Angular Momentum Conservation
UNDER CONSTRUCTION
Contents
Description of the Experiment
This control room allows the confirmation of angular momentum conservation by colliding a spinning disk with another. Moreover, the disk inertia momentum can be extrapolated from energy conservation principles.
Experimental Apparatus
The experimental apparatus is based in a PC hard disk drive motor and its spinning disk. A second disk is held on top of it and can be dropped by a servo motor actuator.
The apparatus´ motor can be used as a generator equipped with a switchable resistor acting as an electromagnetic brake.

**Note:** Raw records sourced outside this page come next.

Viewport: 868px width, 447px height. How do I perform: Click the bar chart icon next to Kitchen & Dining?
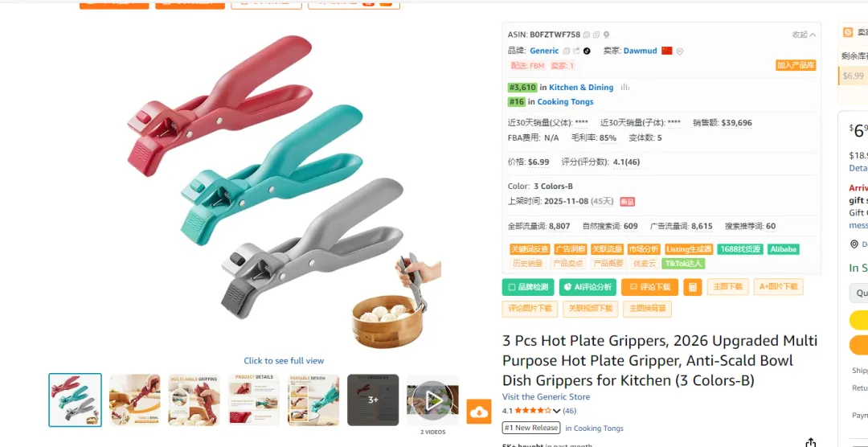click(x=625, y=88)
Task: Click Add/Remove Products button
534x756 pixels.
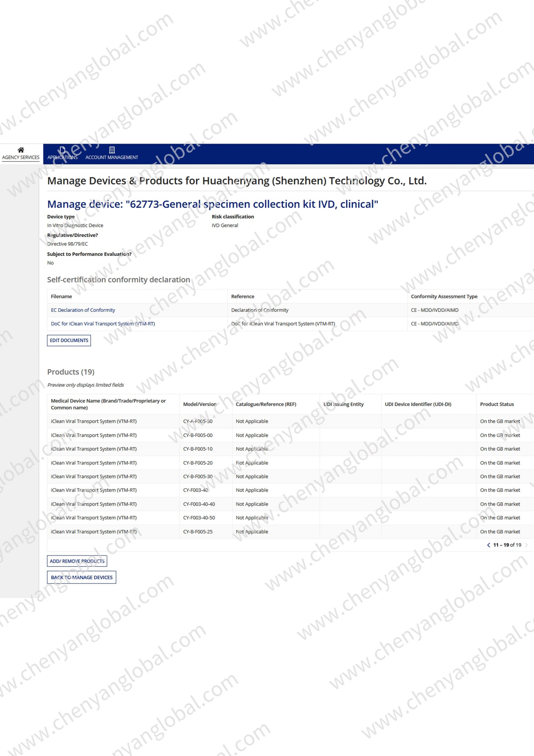Action: (77, 561)
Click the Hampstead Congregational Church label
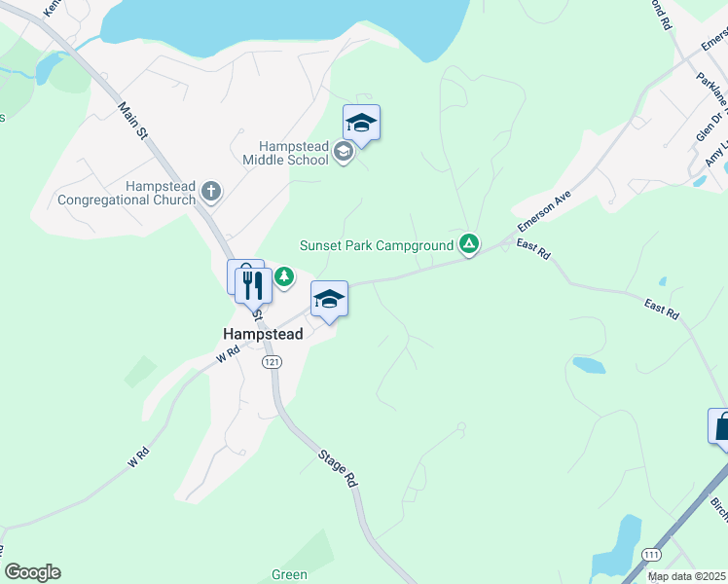728x584 pixels. [x=127, y=193]
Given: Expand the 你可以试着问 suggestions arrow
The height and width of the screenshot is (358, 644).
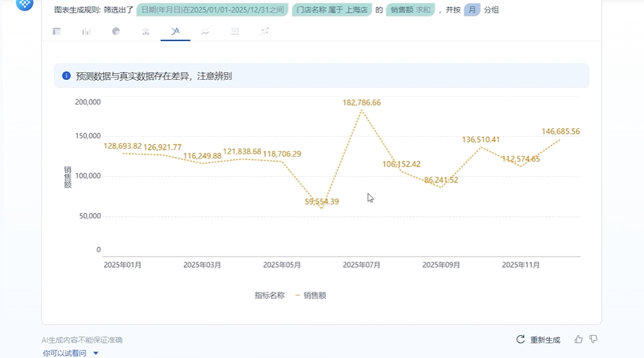Looking at the screenshot, I should tap(96, 353).
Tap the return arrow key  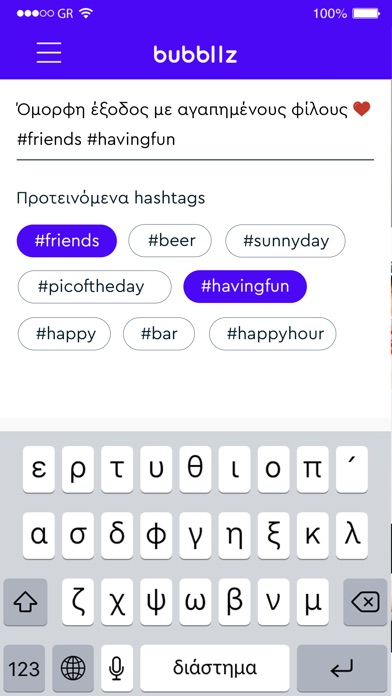click(x=342, y=668)
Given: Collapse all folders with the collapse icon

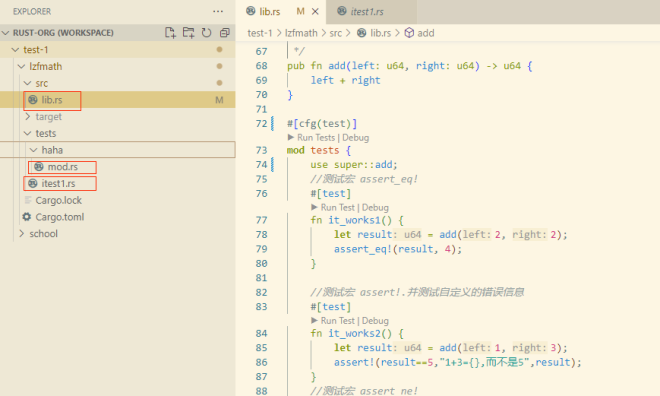Looking at the screenshot, I should coord(225,32).
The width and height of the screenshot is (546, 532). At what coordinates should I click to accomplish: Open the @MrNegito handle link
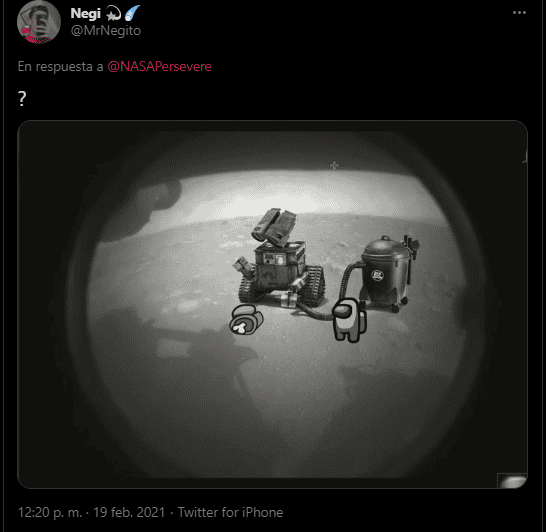click(x=106, y=31)
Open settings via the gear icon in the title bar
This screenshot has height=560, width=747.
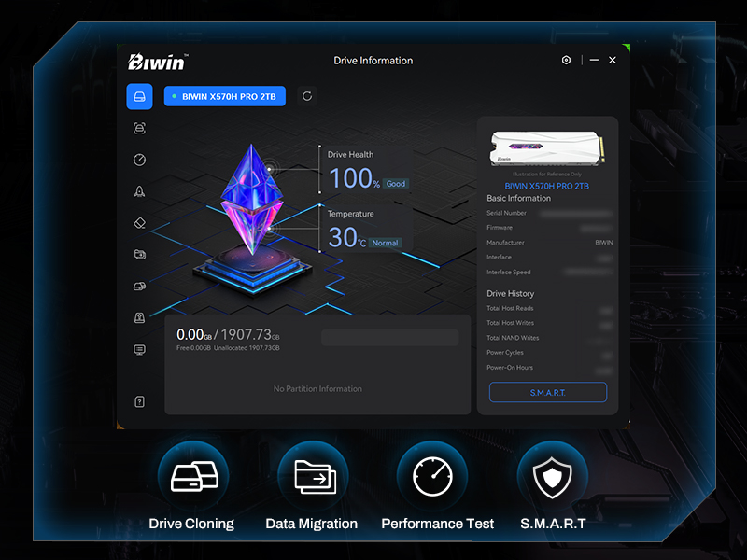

The braking current&voltage characteristic is measured allowing a rigorous energy dissipation calculation.
Protocol - Angular Momentum Conservation
A disc with a total mass of 115g is accelerated by the hard-drive motor until they reach a selected angular velocity. In this instant the motor is disconnected from supply and the disc allowed to rotate freely being their speed monitored. When a certain pre-determined speed is reached, the servo lets the suspended disc with a total mass of 69g initially at rest fall on top of the rotating disc.
Data taken from the experiment is given and plotted with the disc speed in function of time.
Figure1 is a plot created in Microsoft Excel using the table of results of an experience in which the servo let's the suspended disc fall when the disc below reach 1000 rpm.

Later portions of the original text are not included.